- _Exercise_:
Word for word, copy the line containing "Given: Click the 共 1 页 total pages label" and each line after it in the records below, ending with the last line.

[Stored items]
= Beginning of Section =

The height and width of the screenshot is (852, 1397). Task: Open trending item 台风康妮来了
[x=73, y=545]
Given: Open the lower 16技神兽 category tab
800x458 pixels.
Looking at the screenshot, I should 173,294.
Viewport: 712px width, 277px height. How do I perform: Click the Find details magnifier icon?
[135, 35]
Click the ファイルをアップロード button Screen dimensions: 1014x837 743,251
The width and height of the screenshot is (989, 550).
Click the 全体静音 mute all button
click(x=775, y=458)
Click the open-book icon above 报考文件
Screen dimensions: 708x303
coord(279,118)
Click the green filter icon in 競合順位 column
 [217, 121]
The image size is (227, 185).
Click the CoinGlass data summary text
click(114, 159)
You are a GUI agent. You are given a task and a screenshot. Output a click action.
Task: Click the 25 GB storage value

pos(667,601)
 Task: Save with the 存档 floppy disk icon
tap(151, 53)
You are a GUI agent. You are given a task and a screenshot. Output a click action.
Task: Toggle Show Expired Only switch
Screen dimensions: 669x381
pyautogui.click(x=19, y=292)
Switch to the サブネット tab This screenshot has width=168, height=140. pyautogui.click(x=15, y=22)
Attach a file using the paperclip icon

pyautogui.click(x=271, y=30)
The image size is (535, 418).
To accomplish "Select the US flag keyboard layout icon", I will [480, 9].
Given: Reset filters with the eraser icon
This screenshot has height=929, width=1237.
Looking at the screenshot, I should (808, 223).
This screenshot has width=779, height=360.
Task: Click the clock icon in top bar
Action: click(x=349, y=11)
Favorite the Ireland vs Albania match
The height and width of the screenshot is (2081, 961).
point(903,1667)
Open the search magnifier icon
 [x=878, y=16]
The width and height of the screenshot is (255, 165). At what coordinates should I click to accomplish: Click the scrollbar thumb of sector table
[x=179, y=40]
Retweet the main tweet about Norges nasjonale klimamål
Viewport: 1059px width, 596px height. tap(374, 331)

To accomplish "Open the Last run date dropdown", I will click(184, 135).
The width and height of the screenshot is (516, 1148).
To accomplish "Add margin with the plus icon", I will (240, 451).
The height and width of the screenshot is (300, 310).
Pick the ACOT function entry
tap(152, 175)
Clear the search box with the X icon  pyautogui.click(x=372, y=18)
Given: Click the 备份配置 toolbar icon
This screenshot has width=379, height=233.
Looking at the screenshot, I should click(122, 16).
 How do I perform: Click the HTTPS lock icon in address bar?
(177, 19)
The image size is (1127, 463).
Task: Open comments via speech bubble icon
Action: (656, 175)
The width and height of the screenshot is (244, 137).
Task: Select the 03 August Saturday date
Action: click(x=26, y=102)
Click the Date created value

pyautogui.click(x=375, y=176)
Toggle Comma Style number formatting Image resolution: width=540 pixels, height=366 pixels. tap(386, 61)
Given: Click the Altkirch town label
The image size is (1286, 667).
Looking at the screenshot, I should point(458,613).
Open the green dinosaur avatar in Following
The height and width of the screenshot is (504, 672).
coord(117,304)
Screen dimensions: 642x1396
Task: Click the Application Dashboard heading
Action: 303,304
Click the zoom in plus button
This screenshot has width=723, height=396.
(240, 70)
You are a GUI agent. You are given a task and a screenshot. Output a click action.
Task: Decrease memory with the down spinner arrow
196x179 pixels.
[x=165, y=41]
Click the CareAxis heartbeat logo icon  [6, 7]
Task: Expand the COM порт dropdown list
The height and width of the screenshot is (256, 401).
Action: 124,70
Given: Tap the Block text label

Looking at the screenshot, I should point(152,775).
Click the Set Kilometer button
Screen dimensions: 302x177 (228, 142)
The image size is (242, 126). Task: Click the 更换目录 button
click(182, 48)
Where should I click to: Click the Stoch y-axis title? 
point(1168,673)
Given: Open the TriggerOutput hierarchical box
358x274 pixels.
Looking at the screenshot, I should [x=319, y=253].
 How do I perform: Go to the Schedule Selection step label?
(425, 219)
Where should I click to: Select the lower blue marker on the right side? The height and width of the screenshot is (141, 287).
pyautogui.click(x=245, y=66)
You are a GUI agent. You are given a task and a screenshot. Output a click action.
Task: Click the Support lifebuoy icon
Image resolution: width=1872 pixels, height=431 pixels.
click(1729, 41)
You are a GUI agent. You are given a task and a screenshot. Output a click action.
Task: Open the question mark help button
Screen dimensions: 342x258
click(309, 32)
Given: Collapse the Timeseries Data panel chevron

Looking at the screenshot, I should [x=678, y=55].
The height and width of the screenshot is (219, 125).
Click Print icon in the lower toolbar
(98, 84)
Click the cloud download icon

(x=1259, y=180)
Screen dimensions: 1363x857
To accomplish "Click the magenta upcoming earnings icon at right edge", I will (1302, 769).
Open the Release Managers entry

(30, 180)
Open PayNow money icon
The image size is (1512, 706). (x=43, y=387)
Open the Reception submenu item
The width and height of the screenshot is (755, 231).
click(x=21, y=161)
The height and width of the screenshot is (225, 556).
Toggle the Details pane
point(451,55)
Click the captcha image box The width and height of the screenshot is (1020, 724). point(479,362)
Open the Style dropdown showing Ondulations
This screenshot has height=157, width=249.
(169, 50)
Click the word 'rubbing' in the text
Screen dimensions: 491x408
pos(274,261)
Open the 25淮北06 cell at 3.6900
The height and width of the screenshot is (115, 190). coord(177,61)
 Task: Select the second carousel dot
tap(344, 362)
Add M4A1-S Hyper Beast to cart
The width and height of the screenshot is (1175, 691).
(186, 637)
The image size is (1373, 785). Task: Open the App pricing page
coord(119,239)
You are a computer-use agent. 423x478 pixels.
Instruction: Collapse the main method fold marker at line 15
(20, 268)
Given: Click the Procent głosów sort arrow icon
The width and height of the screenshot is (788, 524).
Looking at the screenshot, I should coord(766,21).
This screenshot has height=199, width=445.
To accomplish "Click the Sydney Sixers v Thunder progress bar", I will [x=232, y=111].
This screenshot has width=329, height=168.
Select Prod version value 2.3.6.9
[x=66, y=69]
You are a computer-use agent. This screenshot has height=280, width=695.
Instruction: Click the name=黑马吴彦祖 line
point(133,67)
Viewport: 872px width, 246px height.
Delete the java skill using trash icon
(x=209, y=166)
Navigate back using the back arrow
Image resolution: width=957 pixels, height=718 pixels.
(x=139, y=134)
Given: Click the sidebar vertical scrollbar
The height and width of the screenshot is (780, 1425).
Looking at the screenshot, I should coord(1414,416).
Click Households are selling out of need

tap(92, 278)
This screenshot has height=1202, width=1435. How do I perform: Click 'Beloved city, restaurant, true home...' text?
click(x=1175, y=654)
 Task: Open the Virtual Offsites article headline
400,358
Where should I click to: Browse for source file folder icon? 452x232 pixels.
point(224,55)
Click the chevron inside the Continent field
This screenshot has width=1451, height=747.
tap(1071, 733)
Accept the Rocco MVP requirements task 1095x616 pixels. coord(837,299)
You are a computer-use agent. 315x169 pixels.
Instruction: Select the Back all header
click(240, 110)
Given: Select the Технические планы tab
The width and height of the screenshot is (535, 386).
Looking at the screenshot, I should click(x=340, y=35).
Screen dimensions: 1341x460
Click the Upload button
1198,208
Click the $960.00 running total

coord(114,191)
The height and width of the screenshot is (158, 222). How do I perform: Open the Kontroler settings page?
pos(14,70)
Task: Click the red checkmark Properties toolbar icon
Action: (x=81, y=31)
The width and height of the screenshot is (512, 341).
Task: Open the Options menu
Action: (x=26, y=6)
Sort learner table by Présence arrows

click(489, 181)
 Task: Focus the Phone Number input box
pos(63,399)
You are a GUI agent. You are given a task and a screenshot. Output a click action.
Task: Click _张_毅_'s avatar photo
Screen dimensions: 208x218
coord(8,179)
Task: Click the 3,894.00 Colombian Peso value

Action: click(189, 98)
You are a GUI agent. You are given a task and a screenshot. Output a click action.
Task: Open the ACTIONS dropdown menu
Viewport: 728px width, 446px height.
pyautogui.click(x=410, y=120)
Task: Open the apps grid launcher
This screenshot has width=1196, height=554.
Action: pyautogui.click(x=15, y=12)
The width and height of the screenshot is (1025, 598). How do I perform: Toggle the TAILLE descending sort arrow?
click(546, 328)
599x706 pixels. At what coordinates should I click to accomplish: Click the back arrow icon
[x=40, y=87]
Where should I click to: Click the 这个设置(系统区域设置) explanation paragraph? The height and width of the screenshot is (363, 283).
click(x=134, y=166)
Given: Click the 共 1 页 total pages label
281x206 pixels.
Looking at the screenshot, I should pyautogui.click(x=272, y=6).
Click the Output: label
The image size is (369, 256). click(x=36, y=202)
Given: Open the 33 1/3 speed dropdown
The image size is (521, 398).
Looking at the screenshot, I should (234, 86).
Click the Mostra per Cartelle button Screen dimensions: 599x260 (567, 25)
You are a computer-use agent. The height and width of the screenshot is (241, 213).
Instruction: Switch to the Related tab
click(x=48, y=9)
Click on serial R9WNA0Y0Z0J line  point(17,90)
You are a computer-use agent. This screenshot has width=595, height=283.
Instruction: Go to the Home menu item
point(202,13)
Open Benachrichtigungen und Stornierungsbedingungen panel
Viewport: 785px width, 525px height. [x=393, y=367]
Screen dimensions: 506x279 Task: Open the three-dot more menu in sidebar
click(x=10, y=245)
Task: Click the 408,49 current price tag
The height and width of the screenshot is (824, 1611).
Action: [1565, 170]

= End of Section =

- _Response to the exercise_:
Given: Click the 共 1 页 total pages label
281x206 pixels.
Looking at the screenshot, I should pyautogui.click(x=272, y=6).
Click the Output: label
The image size is (369, 256). click(x=36, y=202)
Given: Open the 33 1/3 speed dropdown
The image size is (521, 398).
Looking at the screenshot, I should (234, 86).
Click the Mostra per Cartelle button Screen dimensions: 599x260 (567, 25)
You are a computer-use agent. The height and width of the screenshot is (241, 213).
Instruction: Switch to the Related tab
click(x=48, y=9)
Click on serial R9WNA0Y0Z0J line  point(17,90)
You are a computer-use agent. This screenshot has width=595, height=283.
Instruction: Go to the Home menu item
point(202,13)
Open Benachrichtigungen und Stornierungsbedingungen panel
Viewport: 785px width, 525px height. [x=393, y=367]
Screen dimensions: 506x279 Task: Open the three-dot more menu in sidebar
click(x=10, y=245)
Task: Click the 408,49 current price tag
The height and width of the screenshot is (824, 1611).
Action: [1565, 170]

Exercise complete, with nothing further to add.